人権週間記念行事のふれ愛コンサートということで
関西二期会のソリストたちがオペラのお話を判りやすく解説しつつ
オペラのさわりの部分や有名なアリアを聴かせてくれる、かなりレベルの高いコンサートで、楽しめます。とのことで、出かけてきました。
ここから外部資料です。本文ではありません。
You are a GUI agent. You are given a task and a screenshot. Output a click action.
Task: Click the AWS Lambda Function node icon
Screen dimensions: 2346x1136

一部は市内小学生から高校生までの人権に関する作品の表彰および、作品発表。
小さい子なのに、しっかりとした自分の考えを持ってるのに驚きました。

二部はおまちかねの「オペラの中の女性たち」~音楽史の裏側から~
森池日佐子さんという方が(後で知ったけど、母校の音楽部助教授をされてるそうです)
音楽はどこから来たのか、人はなぜ歌うのだろう?というところからお話をされ、
オペラの誕生に人権が深く関わってきてることを知りました。
ローマ帝国時代のキリスト教は女性は卑しいものとされ音楽を演奏したり歌を歌ったりできなかったそうです。
その代わりにカストラートという声変わり前の少年が去勢をして
少年の声域を保ちイタリア・オペラの花形的存在として、プリマドンナの代わりを務めたそうです。
カストラートになる少年は
貧困な家庭の口減らしであったり、一攫千金の夢を託して去勢される少年達がほとんどだったそうですが、
重篤な病気や落馬、犬や家畜による怪我を“表向きの”理由としたそうです。
自らの肉体を止むを得ない理由もナシに損なう事は、教会の教えに背くからでした

手術の成功率は今のような衛生的な設備も麻酔もないことから低かったようでたとえ手術が成功しても、生還して無事(?)カストラートになれない子供もそれなりにいたらしく、
そんなカストラートは自らの命を絶たなければならぬ人も多かったそうです。
少年の声のカストラートは貴族階級の貴婦人達に絶大な人気があったそうですが
やがて18世紀の終わりと共に急速にその栄光は影を潜め、
19世紀にはいってフランス啓蒙主義がイタリアオペラのカストラートという不道徳な存在を格好の攻撃の対象とするようになると、ローマ教会は医学的な必要性の無い去勢を禁じる宣言をせざるをえなくなった。
1798年教皇はそれまで禁じていた領内の劇場での女性歌手の舞台登場を許し必然的にカストラートと女性歌手の競争生むことになったそうです。
最後のカストラート、A・モレスキが20世紀初めに死亡し、現代にはカストラート歌手は存在しません。

そんなお話を聞きながら、
「フィガロの結婚」より「あなたはご承知でしょうか」
「椿姫」より
「乾杯の歌」「あの人から遠く離れていて歓びはない」
「カルメン」より
「ハバネラ」「闘牛士の歌」「花の歌」
など間近で聞くことができました。
とくに、「闘牛士の歌」は目の前で歌ってくれて感動ものでした。